A proper decision process eliminates all considerations of race, religion, marital status, gender/gender identity, age, or disability. Bias leads to less than optimum decision-making and it can affect both the dealer/lender and the consumer adversely.
Bias remains a significant problem
According to the Federal Reserve Bank of Chicago, there exists strong evidence of racial and ethnic discrimination when auto financing is arranged through auto dealers. Auto loans obtained through indirect channels for Black, Hispanic, and Asian borrowers have higher interest rates than those for non-Hispanic White borrowers. This disparity in rates results in Black, Hispanic, and Asian borrowers often paying hundreds—or sometimes even thousands—of extra dollars in loan payments relative to their White counterparts. This can result in Black borrowers paying nearly $1,400 in additional interest over the lifetime of an average auto loan¹.
Bias is not just about personal characteristics though. Lending also has bias toward regular W2’s versus the self-employed and gig economy workforce. On “paper” some occupations look better than others. A lot of that bias arises from what documents are provided with the loan application and how documents are processed. Improving the quality of the documents’ data is key to removing bias.
Where AI can help
The key to reducing the effect of bias is to understand the consumer AI process. There are three major elements:
• The expansion of data available for decision-making
• The models that detect relationships in data
• The automation of decision-making based on model predictions of loan profitability.
“Big Data” makes it possible to collect much more information, of types that weren’t available before. Traditional approval processes depend on the information on loan applications, credit bureau scores, and previously collected information. However, those sources are limited. Loan applications can contain fraudulent data. Credit bureaus build credit scores ignoring significant facts. Now, however, a tsunami of data is available to assess loan applicants – information from payment systems, social networks, web presence, and more. The question is, “what is the “right” data for decision making?”
The availability of a broader spectrum of data cuts both ways. More data types support better decision-making by allowing correlations between creditworthiness and other factors. On the other hand, there’s a risk that some of those factors — like gender or name (which might hint at ethnicity) — ought not be considered in the lending process.
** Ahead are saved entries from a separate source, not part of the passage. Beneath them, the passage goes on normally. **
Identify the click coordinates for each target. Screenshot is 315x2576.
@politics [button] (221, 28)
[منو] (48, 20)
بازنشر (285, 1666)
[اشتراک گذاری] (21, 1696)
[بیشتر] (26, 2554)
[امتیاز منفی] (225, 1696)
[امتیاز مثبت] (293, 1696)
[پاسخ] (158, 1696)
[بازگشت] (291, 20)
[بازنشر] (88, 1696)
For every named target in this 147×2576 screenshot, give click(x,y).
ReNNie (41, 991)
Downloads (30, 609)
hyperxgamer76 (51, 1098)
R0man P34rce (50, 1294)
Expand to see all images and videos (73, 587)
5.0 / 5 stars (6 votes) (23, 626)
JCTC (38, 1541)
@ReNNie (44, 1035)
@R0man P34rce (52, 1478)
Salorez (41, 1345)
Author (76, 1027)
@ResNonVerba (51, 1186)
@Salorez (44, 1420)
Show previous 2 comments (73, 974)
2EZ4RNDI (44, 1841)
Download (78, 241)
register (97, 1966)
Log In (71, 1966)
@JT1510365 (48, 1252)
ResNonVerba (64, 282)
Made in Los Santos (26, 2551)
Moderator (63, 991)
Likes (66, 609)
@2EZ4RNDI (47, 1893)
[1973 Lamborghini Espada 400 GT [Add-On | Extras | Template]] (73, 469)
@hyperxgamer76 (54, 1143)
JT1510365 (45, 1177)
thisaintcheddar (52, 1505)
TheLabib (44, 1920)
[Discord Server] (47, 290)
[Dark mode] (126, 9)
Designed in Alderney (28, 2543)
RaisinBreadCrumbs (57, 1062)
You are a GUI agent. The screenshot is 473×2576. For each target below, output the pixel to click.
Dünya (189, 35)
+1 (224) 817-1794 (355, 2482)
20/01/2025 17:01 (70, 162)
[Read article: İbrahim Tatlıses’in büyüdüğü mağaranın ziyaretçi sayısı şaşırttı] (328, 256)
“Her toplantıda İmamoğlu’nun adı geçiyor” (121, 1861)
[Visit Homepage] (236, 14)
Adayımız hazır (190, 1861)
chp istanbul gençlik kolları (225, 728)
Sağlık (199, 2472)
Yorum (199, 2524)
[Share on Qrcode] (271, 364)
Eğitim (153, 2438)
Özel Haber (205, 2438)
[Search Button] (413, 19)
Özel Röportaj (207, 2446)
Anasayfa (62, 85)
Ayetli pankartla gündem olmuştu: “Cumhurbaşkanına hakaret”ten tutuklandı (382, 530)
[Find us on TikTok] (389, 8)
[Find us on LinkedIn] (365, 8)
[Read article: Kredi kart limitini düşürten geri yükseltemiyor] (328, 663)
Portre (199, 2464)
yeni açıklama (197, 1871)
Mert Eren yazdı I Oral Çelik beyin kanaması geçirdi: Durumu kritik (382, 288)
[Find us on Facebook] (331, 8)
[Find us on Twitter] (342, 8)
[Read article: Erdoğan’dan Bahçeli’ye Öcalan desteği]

What type of data is necessary to uncover
There’s plenty of supplemental data to improve the loan approval process, but the starting point is the data provided by the applicant. The use of AI, and ML allows us to understand the documents and extract and classify the underlying data into a deal jacket, greatly reducing the need for manual intervention and improving speed and accuracy. This provides a better customer experience and for auto loans, gets the dealer paid faster.
The second element in Lending AI is Machine Learning (ML). In ML, a model is created using a sample data set (training data). The model can then make usable predictions from a new dataset with similar characteristics to the training data.
The essential question answered is, “what attributes of the subject best predict an accurate outcome?” Or, for Consumer Lending, “how do we know how much we should lend to whom, at what interest rate, and what is the risk of default?”
AI in Consumer Lending can be a “win/win.” It can radically reduce bias and eliminate risk for borrowers and lenders alike. It can improve lending profitability and reduce the risk of loss. It can enhance borrowers’ ability to get appropriate loans and manageable terms and reduce the risk of default.